Voyons, Solange, un peu de sang-froid.

La Comtesse.

Mais tu ne vois pas que les flots l’entraînent ! Maurice ! Maurice ! (Elle sort, suivre du marquis. Arrivée dans le hall.) Luc ! Luc ! tout le monde ! Vite ! Venez tous, M. Maurice est en train de se noyer… Maurice ! Maurice !

Elle disparaît par le fond, suivie du marquis.
Huguette est restée affalée, sans forces contre le chambranle de la baie.

A peine le marquis et la comtesse sont-ils sortis depuis quelques secondes que l’on voit dans le hall, surgir en trombe, Luc suivi des deux valets de pied ; ils traversent, affolés, avec des "ah ! mon Dieu ! quelle catastrophe ! qu’est-ce qui se passe ?… vite d épêchons ! etc." et disparaissent par le fond - quelques secondes encore et courant à leur suite, passe Eugénie, trottinant tant qu’elle peut pour les rattraper, en levant de grands bras au ciel.

Huguette, qui est restée comme paralysée, les yeux fixés sur l’horizon.
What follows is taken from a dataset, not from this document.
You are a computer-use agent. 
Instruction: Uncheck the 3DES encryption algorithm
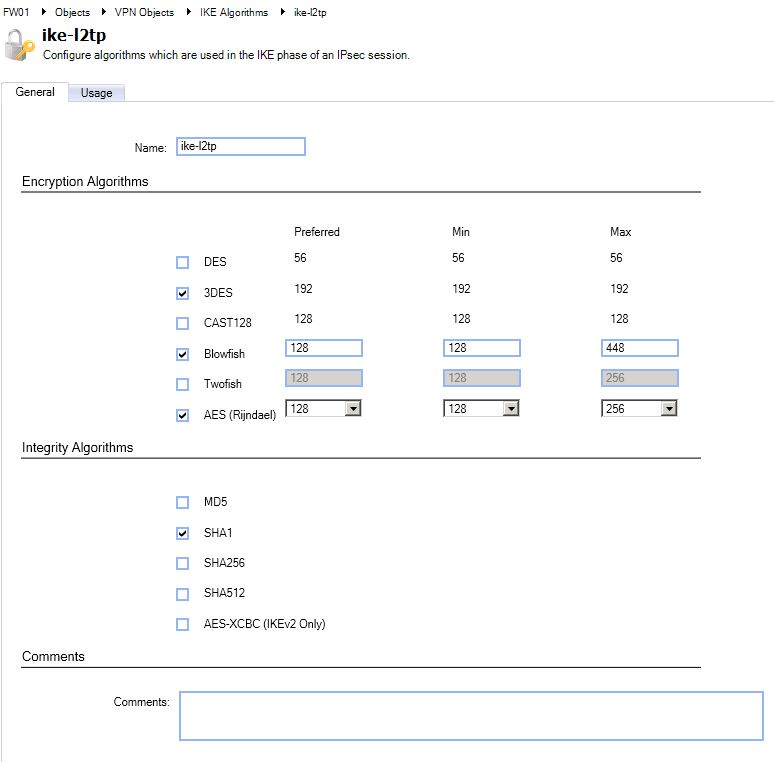(182, 294)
J’ai peur ! J’ai peur ! Oh ! qu’il est déjà loin !… Il a presque rejoint la femme ! (Les yeux au ciel.) Mon Dieu ! Mon Dieu ! Vous ne laisserez pas se consommer une pareille catastrophe ! (Tombant à genoux contre la fumeuse dont le dossier lui tient lieu de prie-Dieu.) Mon Dieu ! je vous implore à genoux, sauvez Maurice ! Sauvez-le ! Je sais que son vœu le plus ardent est de m’amener à vous. Eh bien ! je jure de me faire votre servante ! mais sauvez-le, mon Dieu, sauvez-le !


Scène XV


Huguette, l’Abbé

L’Abbé, accourant, très inquiet.

Que se passe-t-il donc ? J’ai entendu crier ; tout le monde courait !
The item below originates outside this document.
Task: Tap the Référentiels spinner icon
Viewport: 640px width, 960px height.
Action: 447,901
Huguette, courant à l’abbé.

Ah ! monsieur le curé, recevez mon serment ! Devant vous je renouvelle le vœu que je viens de faire à Dieu de renoncer au monde et d’entrer au couvent.

L’Abbé.

Qu’y a-t-il donc ? Vous m’effrayez !

Huguette.

Il y a que Maurice est en péril, qu’il va se noyer peut-être.

L’Abbé.

Se noyer, Maurice ! Et vous ne me dites pas ça tout de suite !…

Il sort rapidement.

Huguette, continuant à lui parler bien qu’il ne l’écoute plus.
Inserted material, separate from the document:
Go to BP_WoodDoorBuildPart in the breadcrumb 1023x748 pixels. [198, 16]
Ah ! sauvez-le, mon père ! Ramenez-le ! (Après un temps d’abattement, relevant la tête.) Où est-il ? Je n’ose regarder… ! (Risquant un regard et avec un cri rauque.) Je ne le vois plus… ! Ah ! si, il a gagné à gauche… ! On dirait qu’il se rapproche de la rive… ! la femme est près de lui… ! Ah ! Seigneur, est-ce possible ? Courage, Maurice, courage !… un peu d’effort… ! Va… ! va… ! Il n’y a plus très loin… ! On dirait qu’il a pied… ! Oui… ! oui… ! Il soutient la femme qui a l’air épuisée… ! Il la prend dans ses bras ! Sauvés ! Ils sont sauvés ! Ah ! Dieu ! soyez béni ! qui avez eu pitié de ma détresse !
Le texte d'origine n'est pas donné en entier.